One of the biggest challenges facing the creative team is deceptively simple: TV doesn’t lack for detectives, irrespective of age or gender or amateur status. What makes a teenage girl detective “Nancy Drew” if you want the brand name to mean anything?
It works best here when Nancy’s investigative process is at its most quaint. Nancy Drew should be the master of finding hidden compartments or uncovering sealed lockets or the most rudimentary of breaking-and-entering, poking around in attics and under stairwells. When she’s doing that here, even as it’s coupled with a more hard-boiled and sarcastic voiceover, Nancy Drew has a little charm. I also enjoyed the sense of Nancy’s detective history in the community, the news clippings of past successes or side references to ostensibly silly cases she cracked. I always enjoy a “youthful prodigy gone to seed” story, which reminds me that if Schwartz and Savage aren’t developing Edgar Cantero’s Meddling Kids for TV, they should be. Keeping Nancy’s methodology intentionally archaic — which isn’t done nearly enough in the two episodes sent to critics — is also a decent cover for a flimsy main mystery. The reason Veronica Mars works as well as it does in the first season is because the primary cases she’s solving relate directly and inextricably to her own past and her personal trauma and not just like, “Gee, Nancy Drew. Even though you’ve only been a force for good in this community previously, we’re going to consider you a suspect in a MURDER because of general proximity.” Having Nancy become a suspect in a murder points mostly to the need to impose Riverdale-esque heightened stakes for a core audience that knows Nancy Drew as a failed Emma Roberts movie.
It’s actually a relief that pilot director Larry Teng doesn’t force Riverdale-esque hyper-stylization on Nancy Drew, which has a simple and atmospheric look, giving its Vancouver settings just enough resemblance to a seaside Maine town — one of those TV towns with weekly commemorative ceremonies and nonstop superstitions — to avoid blatant annoyance. There are a few intended scares contributed by the story’s supernatural elements, helpful because the generic mystery doesn’t generate any real tension on its own.
Leading the cast, newcomer McMann is good, if not instantly distinctive.
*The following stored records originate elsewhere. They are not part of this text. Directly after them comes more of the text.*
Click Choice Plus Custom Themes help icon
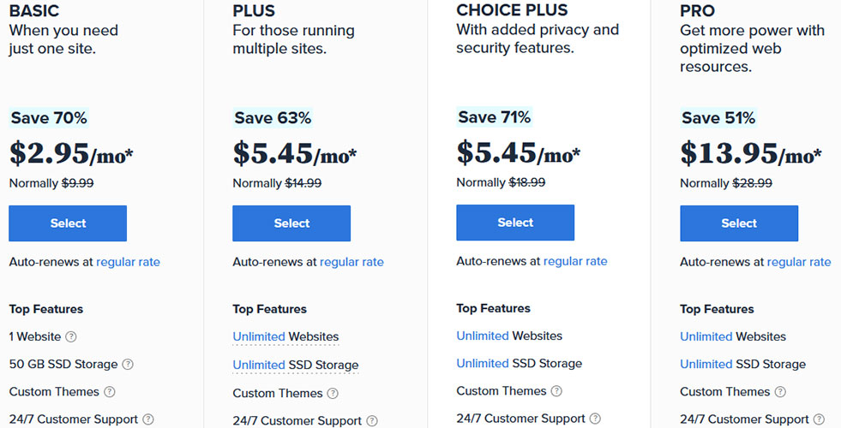Screen dimensions: 841x428 tap(556, 391)
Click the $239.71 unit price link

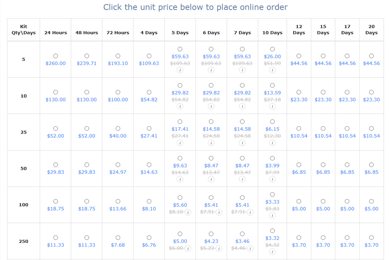[87, 63]
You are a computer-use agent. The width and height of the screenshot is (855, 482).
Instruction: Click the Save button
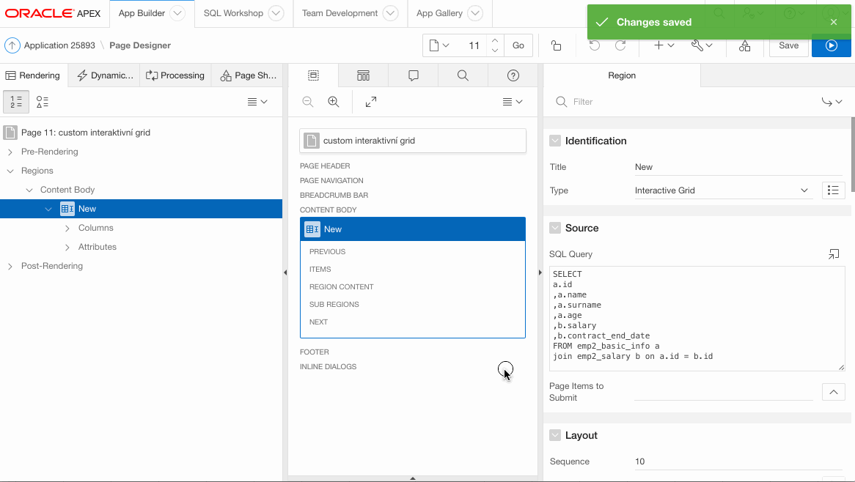click(788, 45)
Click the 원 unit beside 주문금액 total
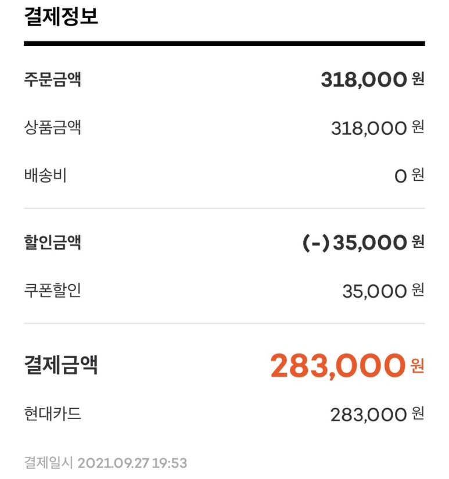Screen dimensions: 449x479 pyautogui.click(x=418, y=79)
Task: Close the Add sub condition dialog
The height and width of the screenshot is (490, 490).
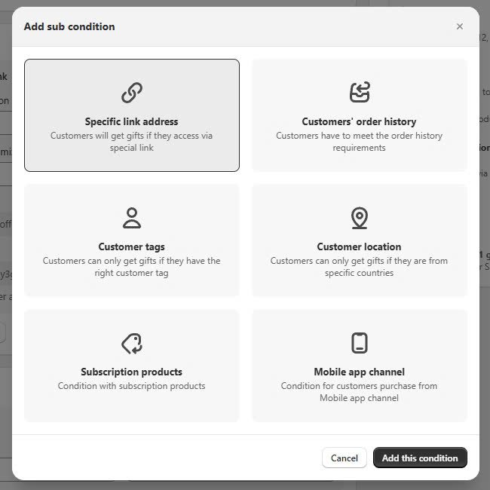Action: pos(460,26)
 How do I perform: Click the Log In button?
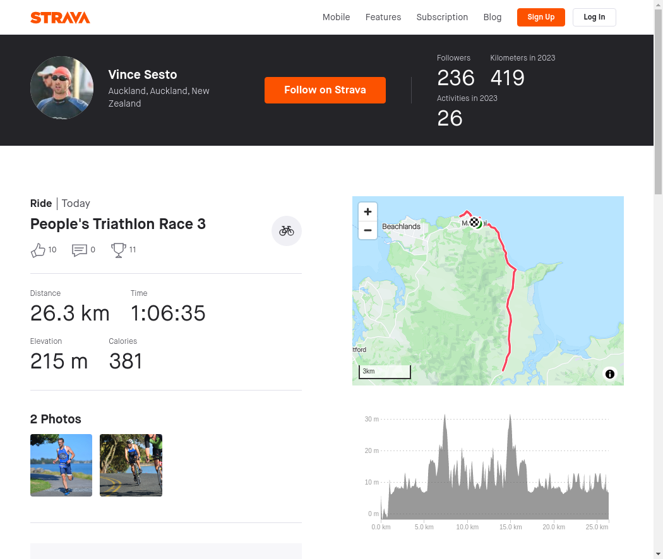(594, 17)
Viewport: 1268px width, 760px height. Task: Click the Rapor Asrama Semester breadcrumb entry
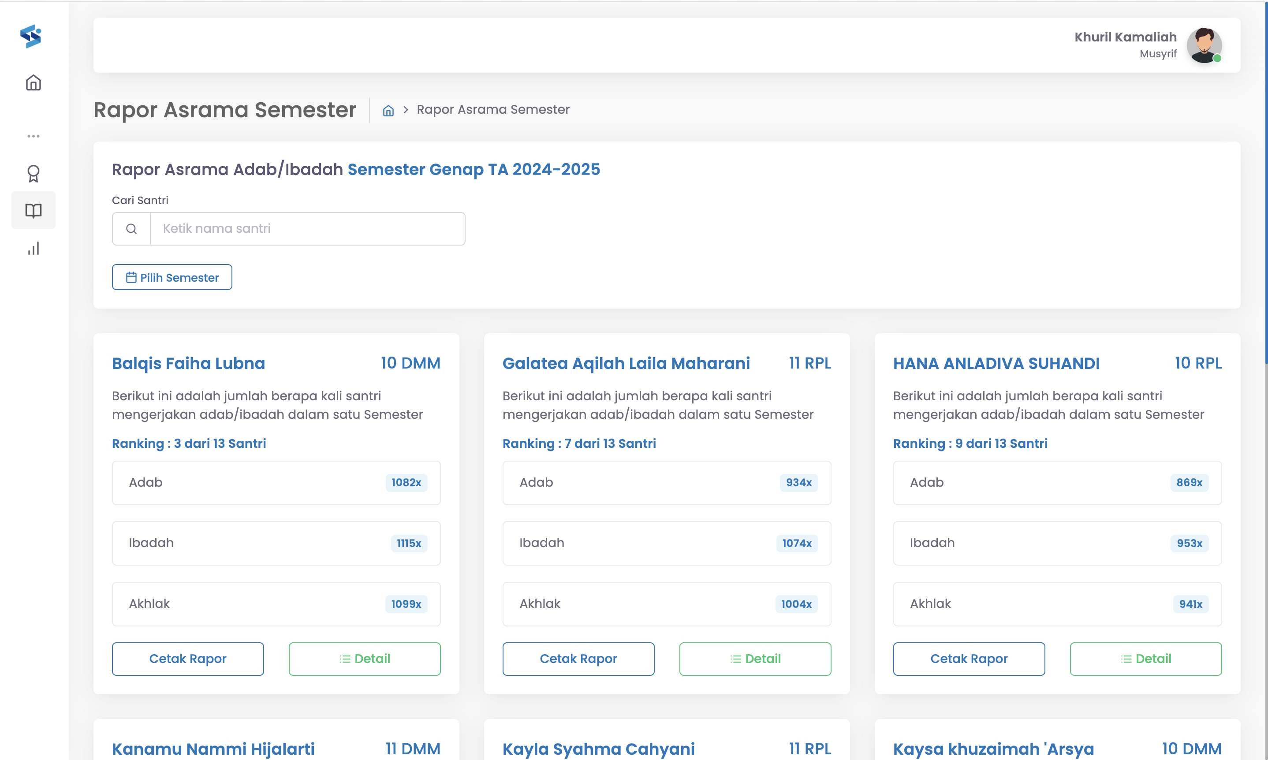pyautogui.click(x=493, y=109)
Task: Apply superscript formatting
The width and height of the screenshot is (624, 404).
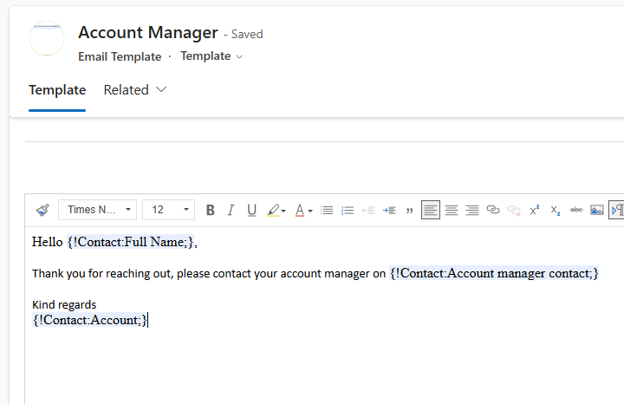Action: click(535, 210)
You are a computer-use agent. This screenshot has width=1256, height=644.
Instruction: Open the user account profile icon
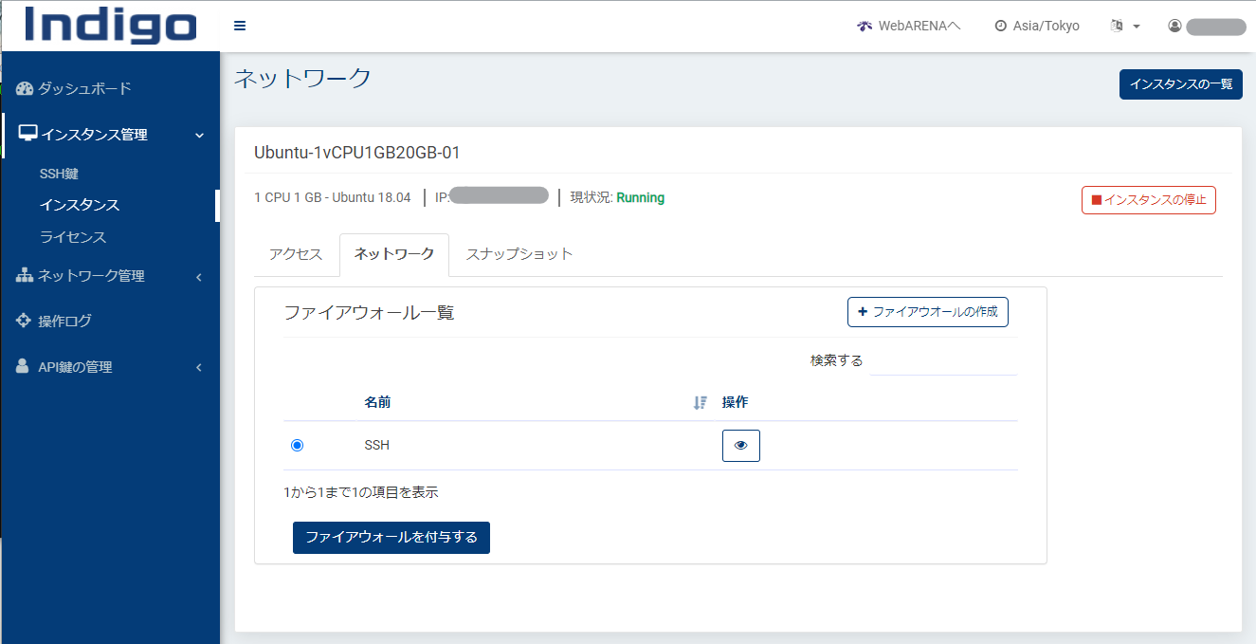(x=1175, y=27)
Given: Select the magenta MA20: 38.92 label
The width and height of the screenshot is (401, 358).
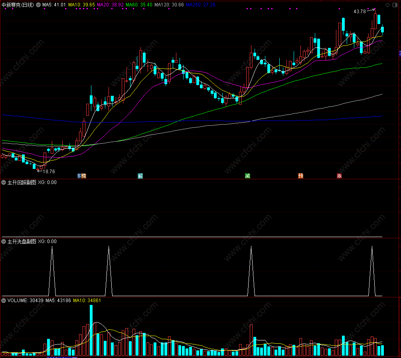Looking at the screenshot, I should (110, 5).
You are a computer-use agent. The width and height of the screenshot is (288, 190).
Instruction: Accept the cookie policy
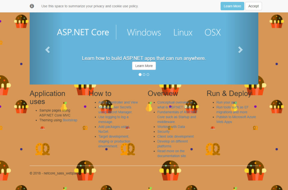click(253, 6)
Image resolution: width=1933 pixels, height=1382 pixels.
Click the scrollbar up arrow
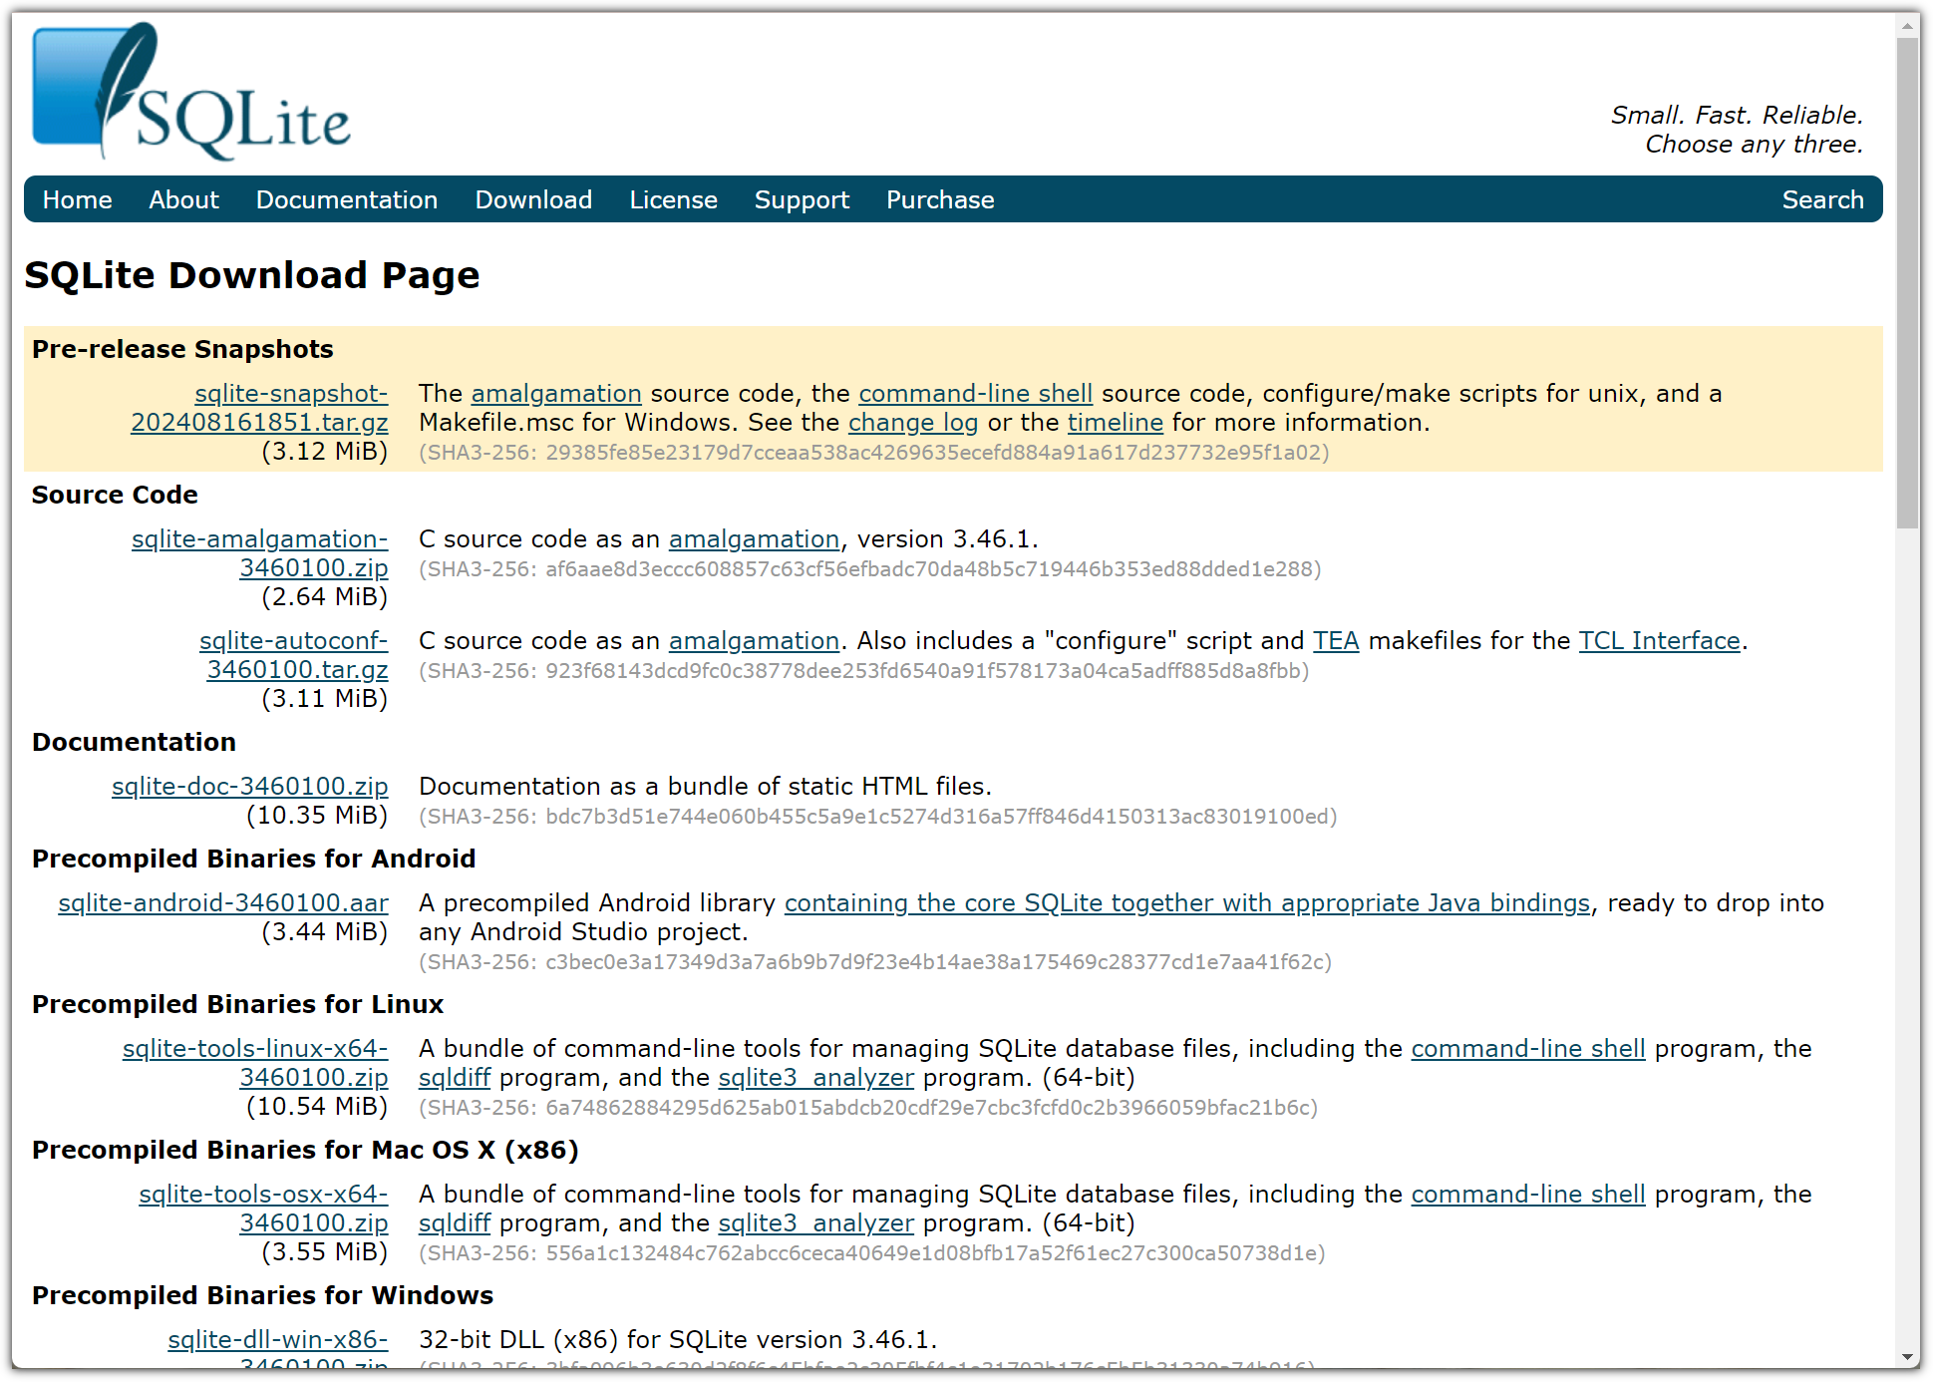[1907, 27]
She’s better when Nancy gets to be a little edgier and she nicely conveys the rush that Nancy gets when she’s following clues, almost like an addiction. For all of their illicit nookie and the suggestion that Nick is some sort of “bad boy,” Kasim and McMann generate no heat at all and could be playing a chaste, retro version of this familiar coupling, but they have a decent and friendly chemistry instead.
Of the supporting Scooby Gang, Lewis brings some welcome humor and I’m still waiting for Saxon and Jaizani to make much impression. It’s a cast designed for a CW promotional photo, one that would probably feature Wolf off to the side with arms crossed sternly.
The Party of Five veteran has a good set-jawed earnestness and he fulfills the necessary CW hunky parent mandate of making viewers of a certain age feel very old — like the title won’t do that already.